In the glm::scale function arguments, there is a glm::mat4, like this:
glm::mat4 glm::scale( glm::mat4, glm::vec3 );

GLM automatically multiplies the scaling matrix that it produces by that mat4 in the argument list.

Because I am always worried about getting the matrix multiply order wrong, I just set that matrix in the argument list to identity:

glm::mat4 identity = glm::mat4( 1. );
glm::mat4 scaleMatrixByItself = glm::scale( identity, scaleVector );

and do any matrix multiplies with the * operator.

A Program Template

matrixtemplate.cpp

Grading

In a file called functions.cpp, turn in only these functions! Do not turn in any:

I will link your functions to my own main program which will use some values I provide. This will automatically compute your score. It is recommended that you test your functions before submitting them. The easiest way to compile and test your functions is on a Linux system, such as flip. The commands to compile and run are:


g++  -o proj02   proj02.cpp 
./proj02

Make up some good examples, hand-calculate them, and see if your code produces the right answers.

This is exactly how I am going to compile your assignment.
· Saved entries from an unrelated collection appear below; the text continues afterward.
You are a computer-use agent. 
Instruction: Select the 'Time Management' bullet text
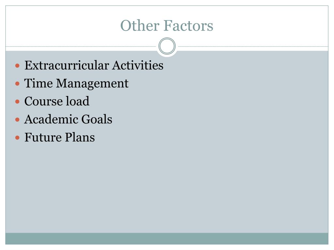[x=76, y=84]
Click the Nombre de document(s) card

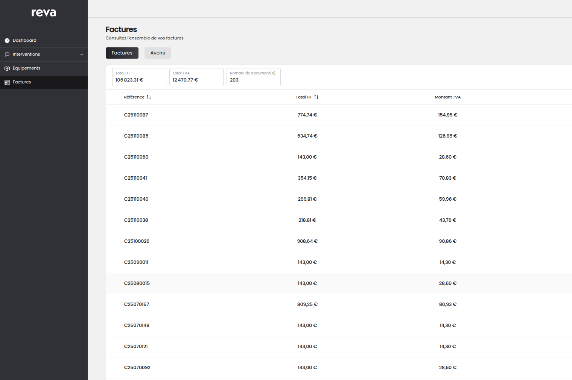[253, 77]
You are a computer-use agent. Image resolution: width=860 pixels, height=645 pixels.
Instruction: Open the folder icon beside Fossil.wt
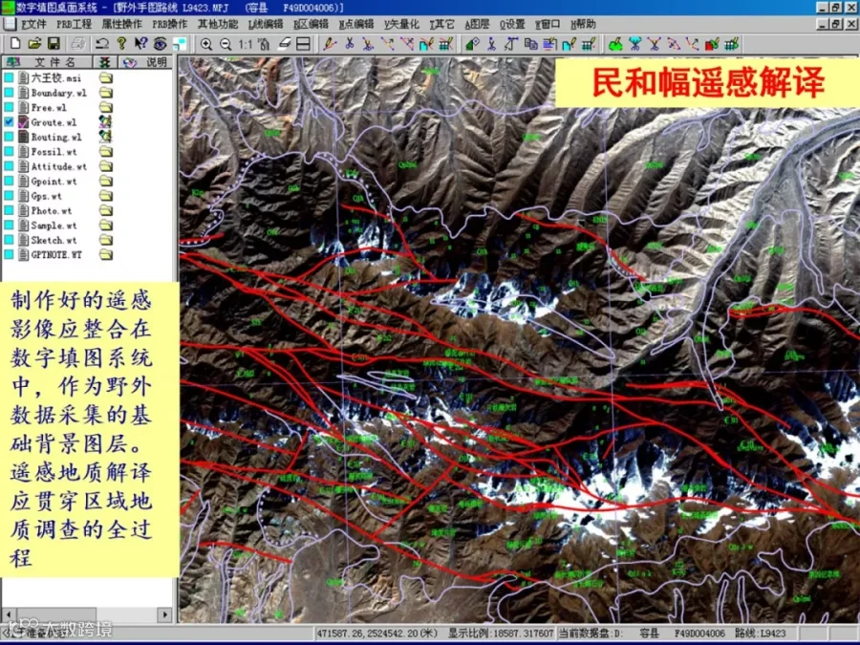point(105,151)
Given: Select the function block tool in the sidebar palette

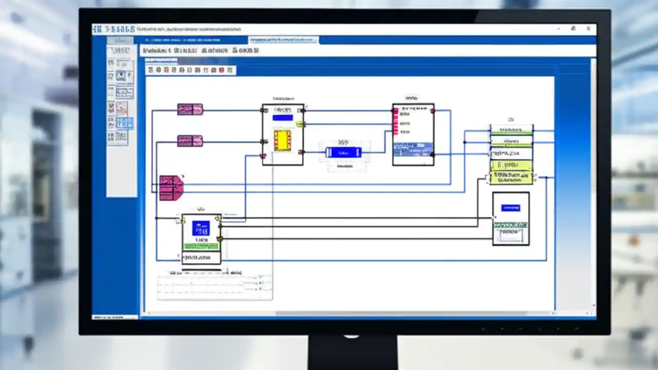Looking at the screenshot, I should (x=121, y=108).
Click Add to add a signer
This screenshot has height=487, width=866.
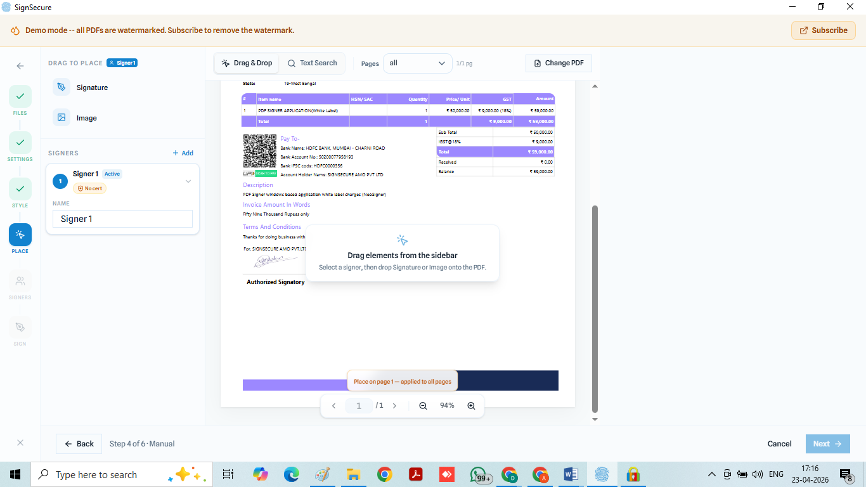click(183, 153)
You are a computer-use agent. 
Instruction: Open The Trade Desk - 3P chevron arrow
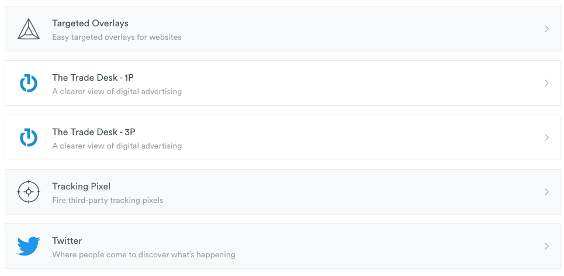pos(546,137)
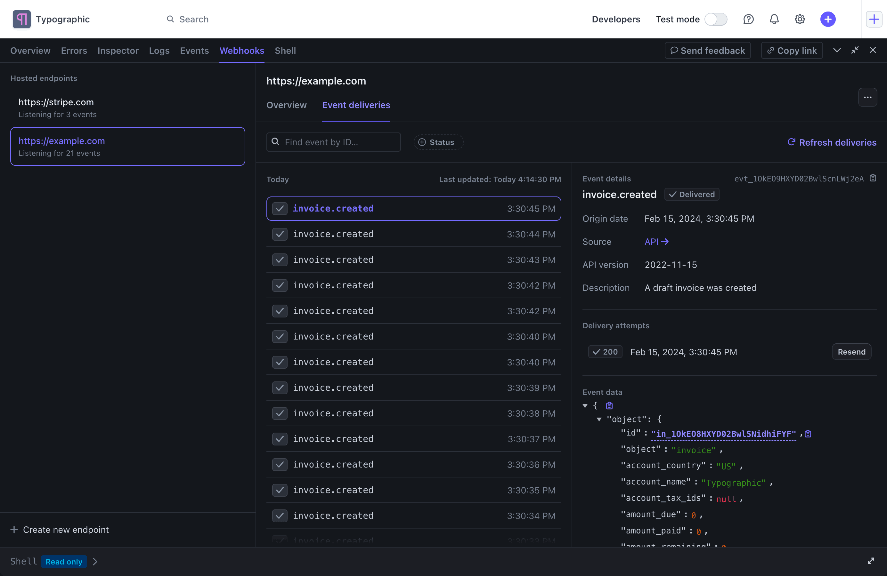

If your functions do not compile, then I will know that you didn't take advantage of this information, and your grade will be a zero.

Warnings!

  1. This is exactly how I am going to compile your assignment. If your functions do not compile and link, then I will know that you didn't take advantage of this information, and your grade will be a zero.
  2. Don't just assume that your code works without testing it.
  3. Don't just assume that your code works without testing it.
  4. Don't just assume that your code works without testing it.
  5. Turn in just your functions.
  6. Don't give me any main program, #includes, #defines, or print statements.
  7. Use GLM to handle all your matrix and transformation work. Don't write your own matrix multiply function, for example.
  8. Don't be concerned with how GLM stores the matrices internally. Just use GLM to get the information in and get the information out.

I will give you a .o file to test with. It will be similar to the grading program I will use. But, it will only tell you your final score. If you don't get full credit, it will not tell you what you are getting wrong. It is meant to reassure, not to replace your own testing!
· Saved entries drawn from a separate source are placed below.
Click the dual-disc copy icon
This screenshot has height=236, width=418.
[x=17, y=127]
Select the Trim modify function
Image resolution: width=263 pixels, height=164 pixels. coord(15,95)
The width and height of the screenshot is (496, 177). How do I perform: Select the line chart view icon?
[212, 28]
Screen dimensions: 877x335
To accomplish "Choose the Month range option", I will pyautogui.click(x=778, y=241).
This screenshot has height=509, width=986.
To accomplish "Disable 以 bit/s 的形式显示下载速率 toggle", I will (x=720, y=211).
How to Reassure Yourself That You Will Get Full Credit

Click here to get the test02.o file to test with. It is just like the grading program I will use, but it will only tell you your final score. If you don't get full credit, it will not tell you what you are getting wrong. It is meant to reassure, not to replace your own testing and debugging!
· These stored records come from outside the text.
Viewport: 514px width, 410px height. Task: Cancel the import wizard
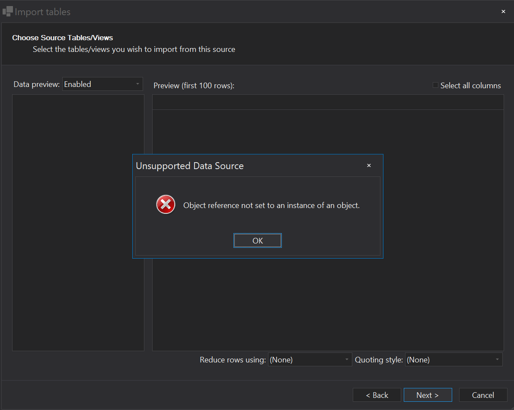click(483, 395)
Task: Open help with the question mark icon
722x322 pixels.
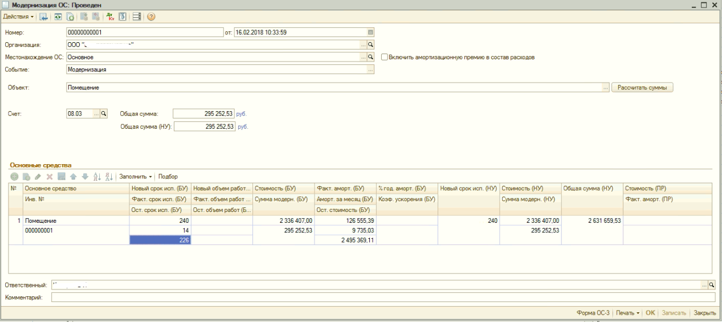Action: click(152, 15)
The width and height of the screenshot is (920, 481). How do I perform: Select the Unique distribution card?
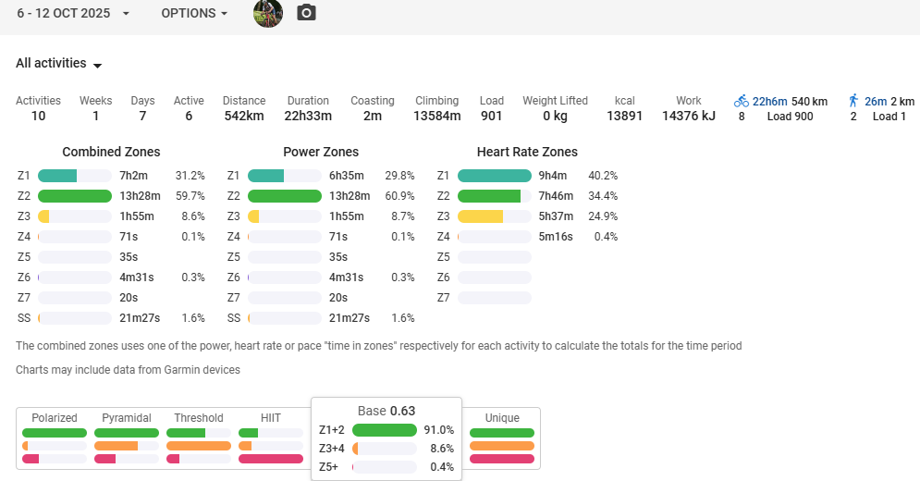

Use it like this (assuming the file you are planning to turn in is called proj02.cpp):

g++ proj02.cpp test02.o -o proj02
./proj02

For those of you using your own Linux system and getting "PIE" error messages, try this version of the .o file: Click here to get the test02B.o file to test with.

(It was compiled with a newer version of g++.)
Use it like this (assuming the file you are planning to turn in is called proj02.cpp):

g++ proj02.cpp test02B.o -o proj02
./proj02

Because you are compiling separate from my code, you will need the following lines up at the top:


#include <stdio.h>
#include <string>
#ifndef _USE_MATH_DEFINES
#define _USE_MATH_DEFINES
#endif
#include <cmath>

#ifndef GLM_FORCE_RADIANS
#define GLM_FORCE_RADIANS
#endif
#include "glm/vec2.hpp"
#include "glm/vec3.hpp"
#include "glm/mat4x4.hpp"
#include "glm/gtc/matrix_transform.hpp"
#include "glm/gtc/matrix_inverse.hpp"

You will not need these lines in your final turnin .cpp file.

Note that when you run your own tests, you will need a main( ) program. You must not have a main( ) program when you run with test02.o or when you turn in your .cpp file. In those two cases, I am providing the main( ) program.

Turn-In

  1. Your electronic turnin will be done at http://engr.oregonstate.edu/teach and will consist of:
  2. Your source file consisting of just your functions.
This is due at 23:59:59 on the listed due date.

Grading

If your code does not compile, then your grade for this project is a zero!

FeaturePoints
Multiply ( mat4*mat4 )20
Multiply( mat4*vec3 )20
ScalePointAroundAnotherPoint20
RotatePoint20
TOTAL80